Saved data entries
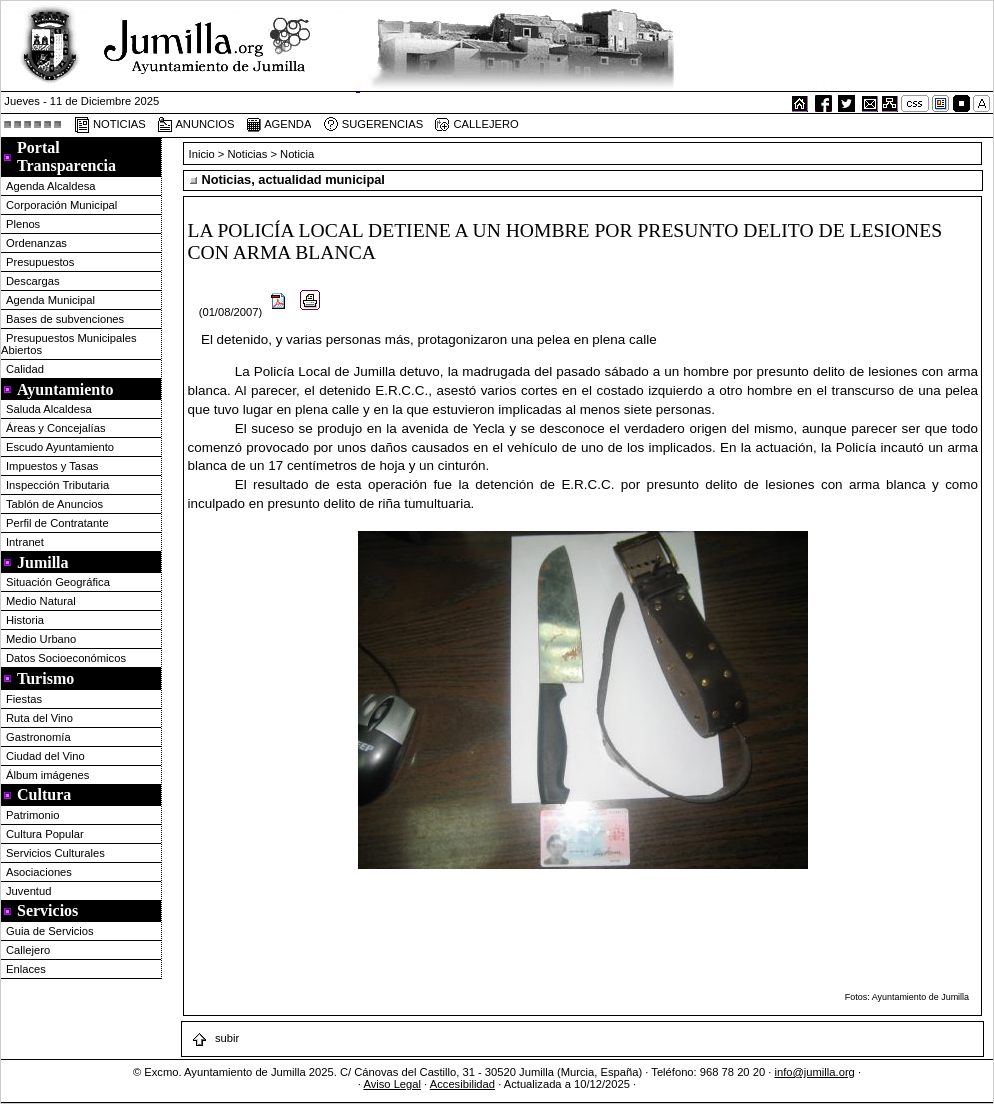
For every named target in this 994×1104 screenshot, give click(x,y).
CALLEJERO (476, 125)
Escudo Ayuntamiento (60, 447)
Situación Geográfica (58, 582)
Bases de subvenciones (65, 319)
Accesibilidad (462, 1084)
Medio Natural (41, 601)
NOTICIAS (110, 125)
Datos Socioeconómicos (66, 658)
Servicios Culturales (55, 853)
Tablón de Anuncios (54, 504)
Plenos (23, 224)
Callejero (28, 950)
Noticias (248, 154)
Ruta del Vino (39, 718)
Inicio (203, 154)
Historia (25, 620)
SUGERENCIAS (373, 125)
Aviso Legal (392, 1084)
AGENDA (279, 125)
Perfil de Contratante (57, 523)
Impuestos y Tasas (52, 466)
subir (215, 1038)
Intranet (25, 542)
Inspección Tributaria (57, 485)
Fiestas (24, 699)
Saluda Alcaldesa (49, 409)
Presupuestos (40, 262)
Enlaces (26, 969)
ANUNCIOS (196, 125)
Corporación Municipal (61, 205)
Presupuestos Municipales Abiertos (69, 344)
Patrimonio (32, 815)
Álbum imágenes (47, 775)
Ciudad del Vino (45, 756)
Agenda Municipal (50, 300)
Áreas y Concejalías (56, 428)
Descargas (32, 281)
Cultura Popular (45, 834)
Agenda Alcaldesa (51, 186)
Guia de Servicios (50, 931)
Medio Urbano (41, 639)
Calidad (25, 369)
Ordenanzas (36, 243)
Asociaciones (39, 872)
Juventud (28, 891)
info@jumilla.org (814, 1072)
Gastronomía (38, 737)
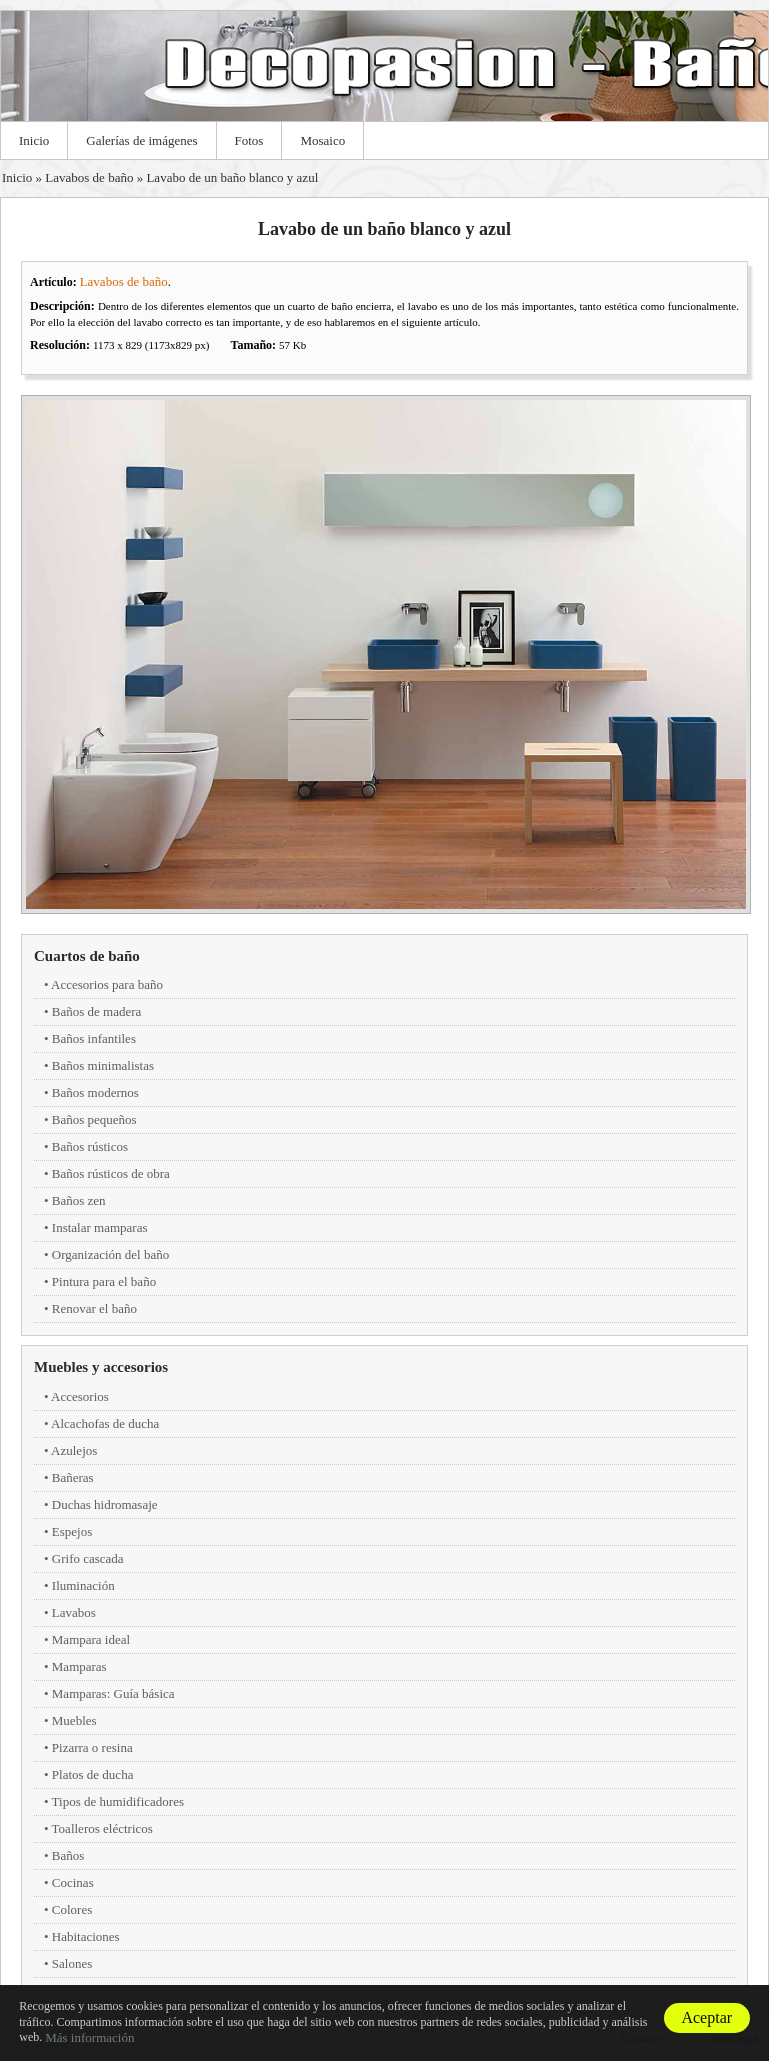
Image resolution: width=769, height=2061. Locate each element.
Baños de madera (97, 1011)
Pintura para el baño (104, 1281)
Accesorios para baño (107, 984)
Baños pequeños (94, 1119)
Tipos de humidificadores (118, 1801)
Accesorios (80, 1396)
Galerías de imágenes (141, 140)
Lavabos (74, 1612)
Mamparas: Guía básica (113, 1693)
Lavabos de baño (89, 177)
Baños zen (79, 1200)
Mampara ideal (91, 1639)
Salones (72, 1963)
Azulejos (74, 1450)
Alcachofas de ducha (105, 1423)
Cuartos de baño (87, 956)
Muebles (74, 1720)
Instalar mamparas (100, 1227)
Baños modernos (95, 1092)
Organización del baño (110, 1254)
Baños (68, 1855)
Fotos (249, 140)
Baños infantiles (94, 1038)
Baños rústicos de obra (111, 1173)
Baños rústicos (90, 1146)
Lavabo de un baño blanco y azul (232, 177)
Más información (89, 2037)
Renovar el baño (94, 1308)
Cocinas (73, 1882)
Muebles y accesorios (101, 1367)
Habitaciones (86, 1936)
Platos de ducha (93, 1774)
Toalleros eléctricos (102, 1828)
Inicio (34, 140)
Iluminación (83, 1585)
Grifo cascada (88, 1558)
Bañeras (73, 1477)
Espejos (72, 1531)
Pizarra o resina (92, 1747)
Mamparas (79, 1666)
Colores (72, 1909)
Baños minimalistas (103, 1065)
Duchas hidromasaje (105, 1504)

Work order: Leave out the pictures and give the rest of the records again exactly.

Solution to the exercise:
For every named target in this 994×1104 screenshot, give click(x,y).
CALLEJERO (476, 125)
Escudo Ayuntamiento (60, 447)
Situación Geográfica (58, 582)
Bases de subvenciones (65, 319)
Accesibilidad (462, 1084)
Medio Natural (41, 601)
NOTICIAS (110, 125)
Datos Socioeconómicos (66, 658)
Servicios Culturales (55, 853)
Tablón de Anuncios (54, 504)
Plenos (23, 224)
Callejero (28, 950)
Noticias (248, 154)
Ruta del Vino (39, 718)
Inicio (203, 154)
Historia (25, 620)
SUGERENCIAS (373, 125)
Aviso Legal (392, 1084)
AGENDA (279, 125)
Perfil de Contratante (57, 523)
Impuestos y Tasas (52, 466)
subir (215, 1038)
Intranet (25, 542)
Inspección Tributaria (57, 485)
Fiestas (24, 699)
Saluda Alcaldesa (49, 409)
Presupuestos (40, 262)
Enlaces (26, 969)
ANUNCIOS (196, 125)
Corporación Municipal (61, 205)
Presupuestos Municipales Abiertos (69, 344)
Patrimonio (32, 815)
Álbum imágenes (47, 775)
Ciudad del Vino (45, 756)
Agenda Municipal (50, 300)
Áreas y Concejalías (56, 428)
Descargas (32, 281)
Cultura Popular (45, 834)
Agenda Alcaldesa (51, 186)
Guia de Servicios (50, 931)
Medio Urbano (41, 639)
Calidad (25, 369)
Ordenanzas (36, 243)
Asociaciones (39, 872)
Juventud (28, 891)
info@jumilla.org (814, 1072)
Gastronomía (38, 737)
Image resolution: width=769, height=2061. Locate each element.
Baños de madera (97, 1011)
Pintura para el baño (104, 1281)
Accesorios para baño (107, 984)
Baños pequeños (94, 1119)
Tipos de humidificadores (118, 1801)
Accesorios (80, 1396)
Galerías de imágenes (141, 140)
Lavabos (74, 1612)
Mamparas: Guía básica (113, 1693)
Lavabos de baño (89, 177)
Baños zen (79, 1200)
Mampara ideal (91, 1639)
Salones (72, 1963)
Azulejos (74, 1450)
Alcachofas de ducha (105, 1423)
Cuartos de baño (87, 956)
Muebles (74, 1720)
Instalar mamparas (100, 1227)
Baños modernos (95, 1092)
Organización del baño (110, 1254)
Baños (68, 1855)
Fotos (249, 140)
Baños infantiles (94, 1038)
Baños rústicos de obra (111, 1173)
Baños rústicos (90, 1146)
Lavabo de un baño blanco y azul (232, 177)
Más información (89, 2037)
Renovar el baño (94, 1308)
Cocinas (73, 1882)
Muebles y accesorios (101, 1367)
Habitaciones (86, 1936)
Platos de ducha (93, 1774)
Toalleros eléctricos (102, 1828)
Inicio (34, 140)
Iluminación (83, 1585)
Grifo cascada (88, 1558)
Bañeras (73, 1477)
Espejos (72, 1531)
Pizarra o resina (92, 1747)
Mamparas (79, 1666)
Colores (72, 1909)
Baños minimalistas (103, 1065)
Duchas hidromasaje (105, 1504)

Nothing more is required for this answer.